How Legacy Equipment & Emerging Technology Can Work Together

Louise Davis

New technologies relating to artificial intelligence (AI), robotics, augmented reality and 3D printing are emerging rapidly. Design engineers are faced with an alarming number of options. The ultimate dream for many design engineers is full digitisation, both vertically and horizontally. That is, connecting all functions across a company as well as its suppliers and distributors in the supply chain.

Jonathan Wilkins explains the – surprisingly positive – relationship between legacy equipment and emerging technology

For smaller engineering businesses, closing the gap between emerging technology and their existing equipment is a challenge many are faced with. We are still at an early stage in the fourth industrial revolution and many companies lack both the staff and the technological infrastructure required to fully transform their operations. Digitalisation often requires substantial change in an organisation’s culture and technology. However, this change in technology does not have to be a complete overhaul or a sparkly new factory.

Industrial equipment is built to last, which means that design engineers and manufacturers are often operating machines that are 20 to 30 years old. Many are therefore operating legacy drives, sensors, PLCs and other automation equipment.

If It’s Not Broken Don’t Fix It?

If the legacy equipment is running well and causing no problems, you may think, what’s the issue? The difficulty comes when design engineers want to update their equipment so that it communicates with other machines. Equipment built 20 years ago was not built to communicate and can therefore hold back design engineers’ Industry 4.0 aspirations. For example, it may communicate via proprietary protocols that use RS-232/422/485 serial cables, that although fit for purpose, are not suited to remote monitoring across a TCP/IP network.

Any new equipment, which will be built to last until 2050, must operate happily alongside machines introduced in the 1980s. Generally, newer machines will come equipped with means to communicate with the Industrial Internet of Things (IIoT), but because the backbone of the factory doesn’t, design engineers need to create an ecosystem where emerging technology and legacy machines can work in perfect harmony.
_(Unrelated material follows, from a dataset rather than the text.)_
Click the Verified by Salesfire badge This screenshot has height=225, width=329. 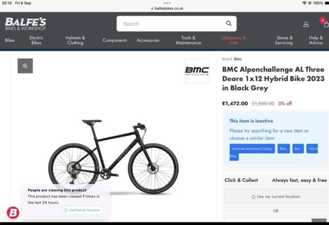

Bringing In New Technology

The first approach for design engineers trying to align emerging technology with legacy equipment is ‘rip and replace’. That is, deciding that, much like electricity and water, the two just simply don’t go together, and the best option is to start from scratch and commission an entirely new system.

Although the idea of a brand-new Industry 4.0 ready factory might sound attractive, there is one obvious barrier: cost. The benefits of perfect interoperability, high efficiency and synchronisation with augmented reality and other emerging technologies are certainly a pull, however, it is expensive to design and build a new line. When you consider the time taken to source the equipment, uninstall legacy equipment, install the new machines and re-train employees, the cost spirals further.
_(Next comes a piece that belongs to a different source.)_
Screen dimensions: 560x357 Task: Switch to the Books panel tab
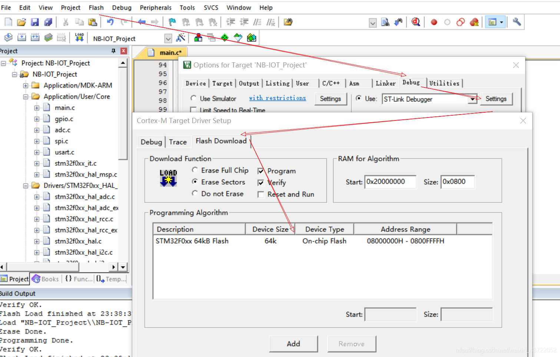pos(45,279)
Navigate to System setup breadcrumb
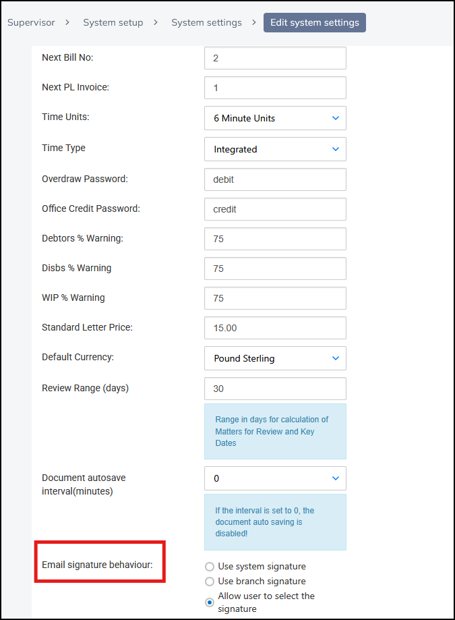This screenshot has height=620, width=455. click(113, 22)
The other approach is to wrap and extend, also known as retrofit, incorporating IIoT connectivity devices, such as OPC servers, IoT platforms and IoT gateways to add additional capabilities to the legacy machine. These devices will make communication between legacy and current protocols easy. Retrofitting can also mean adding sensors to measure vibration, temperature or other parameters that indicate how equipment is performing and communicating the information via the IoT. Using protocol converters to ensure equipment from different vendors can speak the same language means data collection and analysis can be pooled with that of emerging technologies.
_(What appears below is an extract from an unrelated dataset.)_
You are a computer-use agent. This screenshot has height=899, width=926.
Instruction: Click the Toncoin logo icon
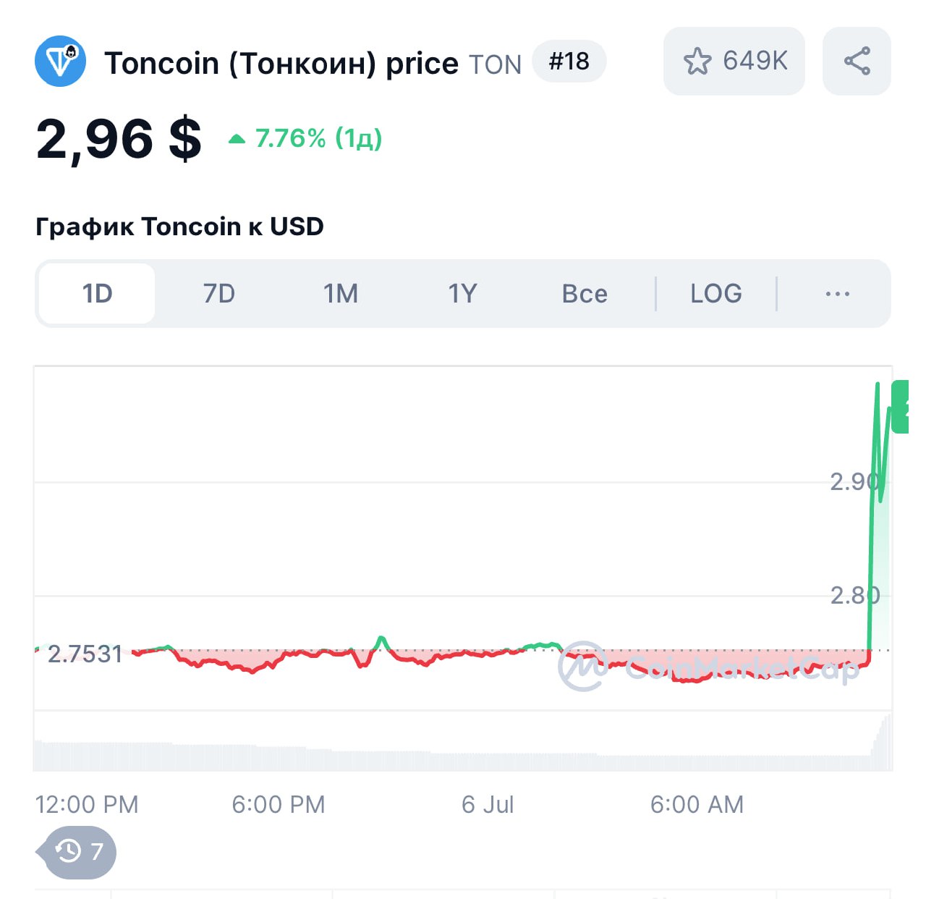pos(61,62)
The best approach for design engineers is to create a roadmap of their current digital maturity and where they aim to be, setting targets and prioritising the actions that will bring the most business value. It may be necessary to upgrade some equipment, but this is a far sight from scrapping the entire factory and starting again. By adding IoT connectivity to legacy equipment, design engineers can relax in the knowledge that it can communicate with new technology.